While the key to diminishing ETA's power may be isolating the group within Basque -- and greater Spanish -- society, the current prisoner isolation policy has largely backfired.. The government needs to find different means of sucking the energy out of Basque distrust of the government. As Harkaitz Cano, a young Basque writer, told me in late January, everyone knows someone who travels on a weekly basis thousands of kilometers -- for years, even as far away as the Canary Islands -- to see an incarcerated father, uncle or brother. At the same time, everyone knows someone who was killed or targeted by ETA. The effect is to deepen fissures both within Basque society and between Basque society and the rest of Spain.

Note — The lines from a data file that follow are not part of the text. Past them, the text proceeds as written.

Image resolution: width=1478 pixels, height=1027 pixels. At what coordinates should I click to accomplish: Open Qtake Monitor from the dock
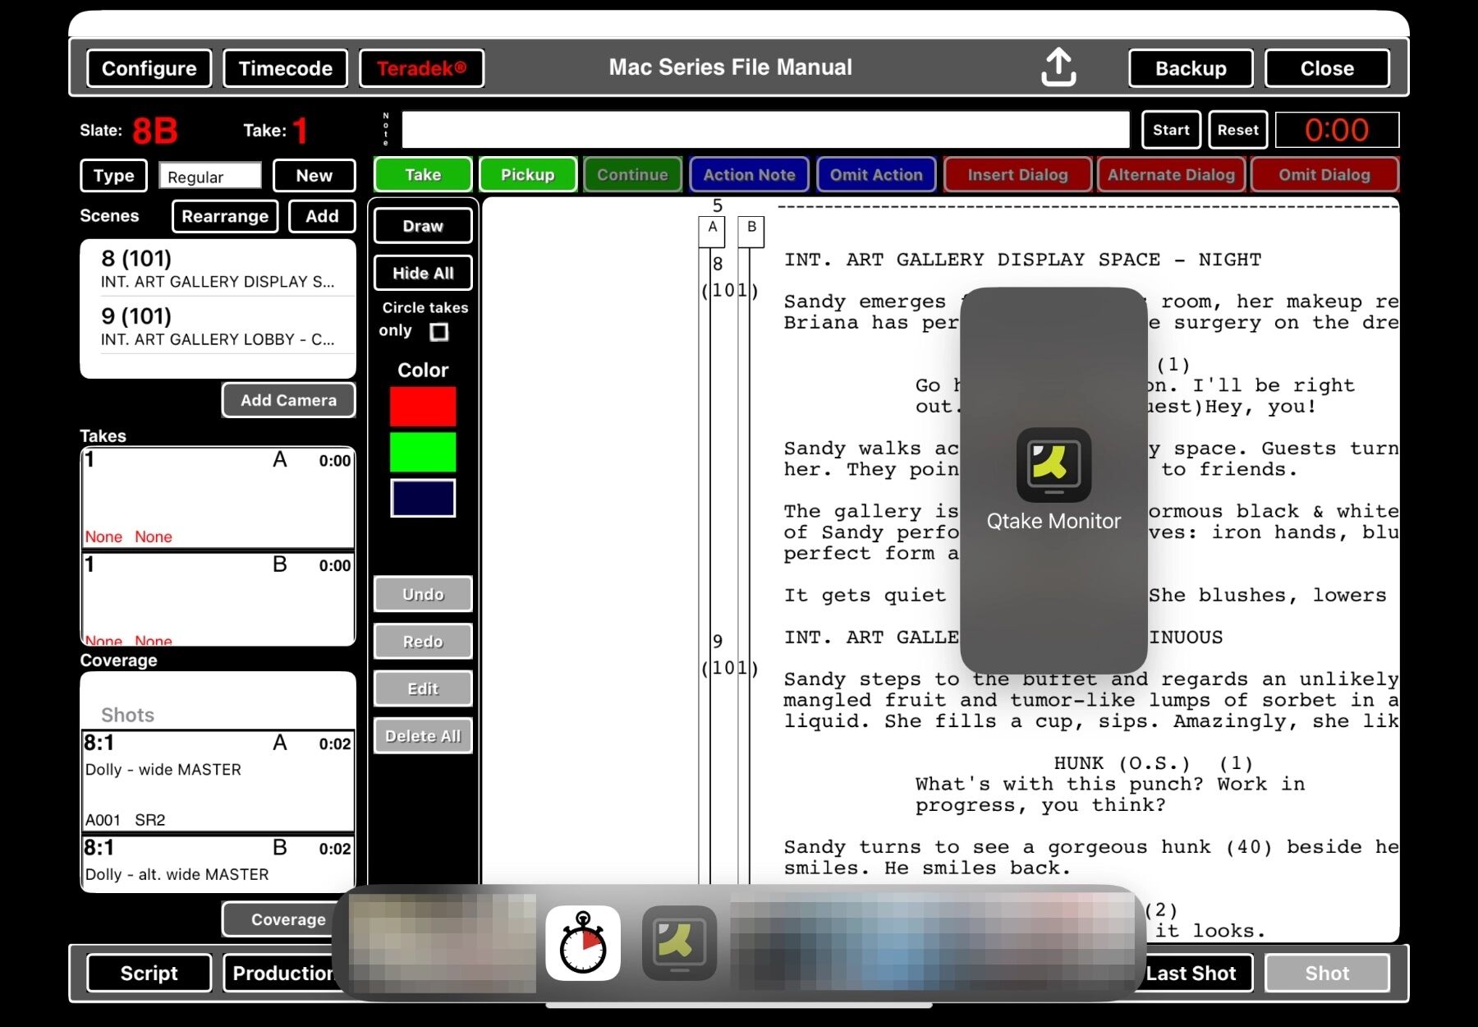pos(679,943)
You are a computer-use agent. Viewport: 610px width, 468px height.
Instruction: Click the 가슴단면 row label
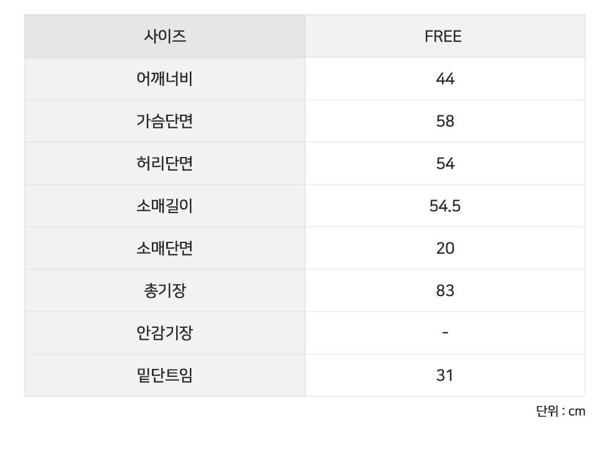[165, 122]
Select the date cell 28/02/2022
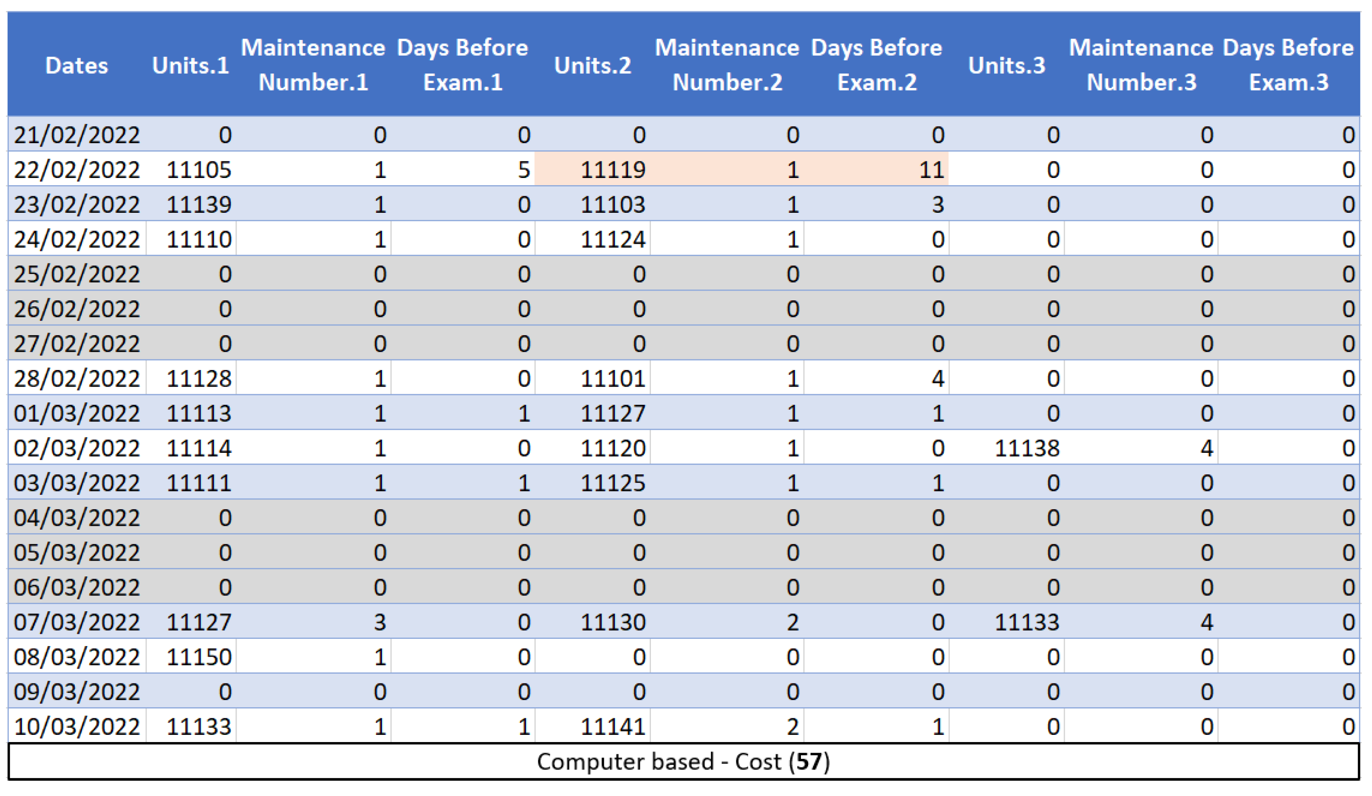 pyautogui.click(x=77, y=378)
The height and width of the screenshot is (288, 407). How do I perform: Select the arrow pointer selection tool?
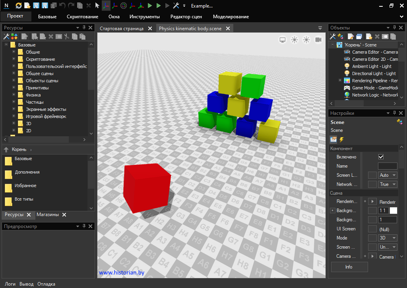97,6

Yet even if Zapatero wanted to really change the prisoner policy -- or even return to his earlier position on the importance of dialogue in finding a solution, he would have to face the political reality that any conversation that appears to be nodding toward "negotiation" (read as capitulation) is dangerous for both his party and his presidency.
Since the December 30 bombing, Zapatero has been slammed in the press and on the floor of the Senate for weakness and leftist naiveté . Critics harp on a speech he delivered 24 hours before Barajas airport was a smoking wreck, when the president promised advances in the peace process. Using the bombing as the tinder, and the de Juana Chaos dust-up as a flare, the Popular Party is running an aggressive anti-Zapatero campaign. Yesterday in the Senate, as Zapatero spoke, the opposition called out "resign!" again and again, disrupting his speech. They have planned anti-ETA rallies for Friday and Saturday that are just as anti-government as they are anti-terror.
The irony is that Zapatero's position on ETA has actually closely mirrored that of his predecessors in the Popular Party. (De Juana Chaos himself was moved from Melilla, on the African coast, back to a Spanish mainland prison under Aznar's conservative government). His bold, optimistic statements about peace were countered by the inability of his government (looking over its shoulder all the time at the PP) to make any incremental steps that would sap the energy from the more radical elements within the Basque separatist movement and weaken the support among those who only tenuously endorse terror. The prisoner issue could have been the key to that effort. Perhaps, had Zapatero allowed the issue to become a focus of negotiation, he could have garnered some support and trust and diminished ETA's power.
In the end, what makes Iñaki de Juana Chaos a symbol is not simply his status as a a prisoner. His story illustrates the perennial inability of successive Spanish governments to make bold strides towards marginalizing support for ETA, terror, and radical nationalism. Today Zapatero is reduced to a defensive crouch. Unable to take pragmatic movements and hamstrung by a political right wing that, hoping to bring down the government, portrays any change to the status quo as a reward to terror, Zapatero and the Socialists are forced to react to events rather than lead.
Sarah Wildman is a Prospect senior correspondent.